§ **Task data**:
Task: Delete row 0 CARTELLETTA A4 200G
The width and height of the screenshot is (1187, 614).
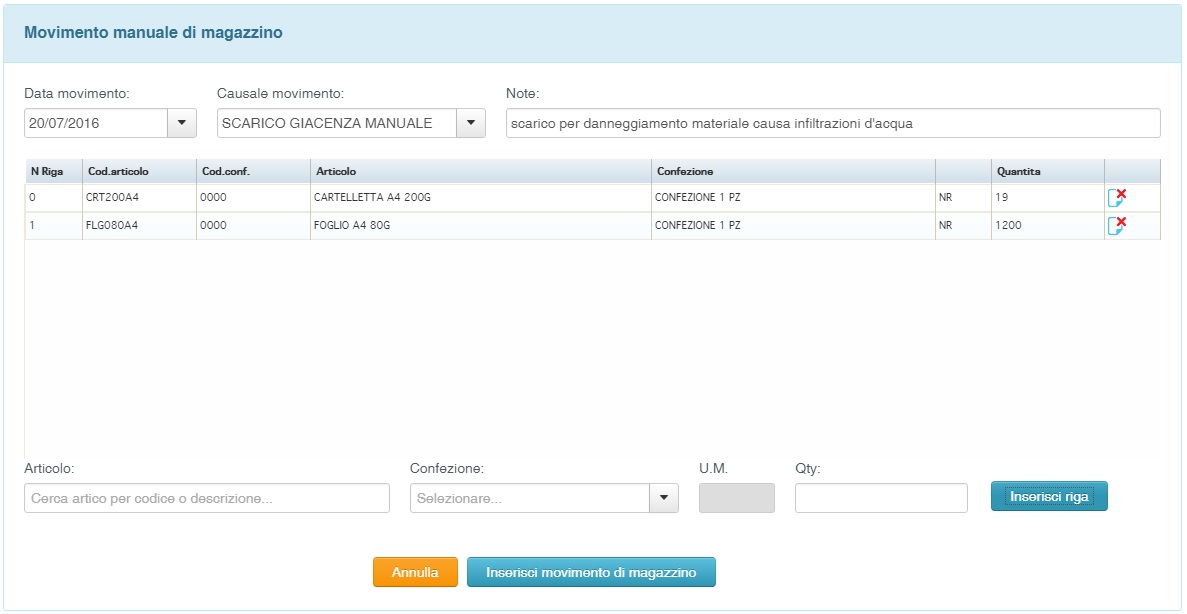Action: (1116, 198)
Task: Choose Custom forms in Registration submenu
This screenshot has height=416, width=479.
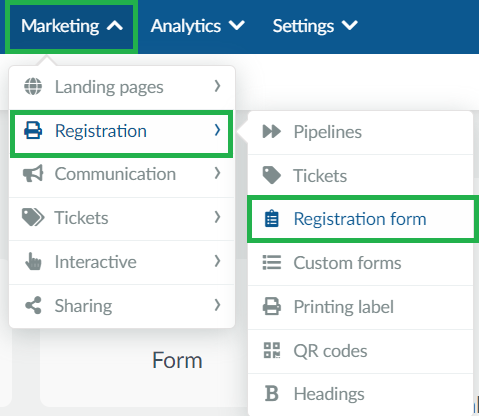Action: pyautogui.click(x=360, y=263)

§ **Required work**:
Repeat each line of the records exactly, dropping the pictures.

§ **Your response**:
Task: Delete row 0 CARTELLETTA A4 200G
The width and height of the screenshot is (1187, 614).
Action: (1116, 198)
Task: Choose Custom forms in Registration submenu
This screenshot has height=416, width=479.
Action: pyautogui.click(x=360, y=263)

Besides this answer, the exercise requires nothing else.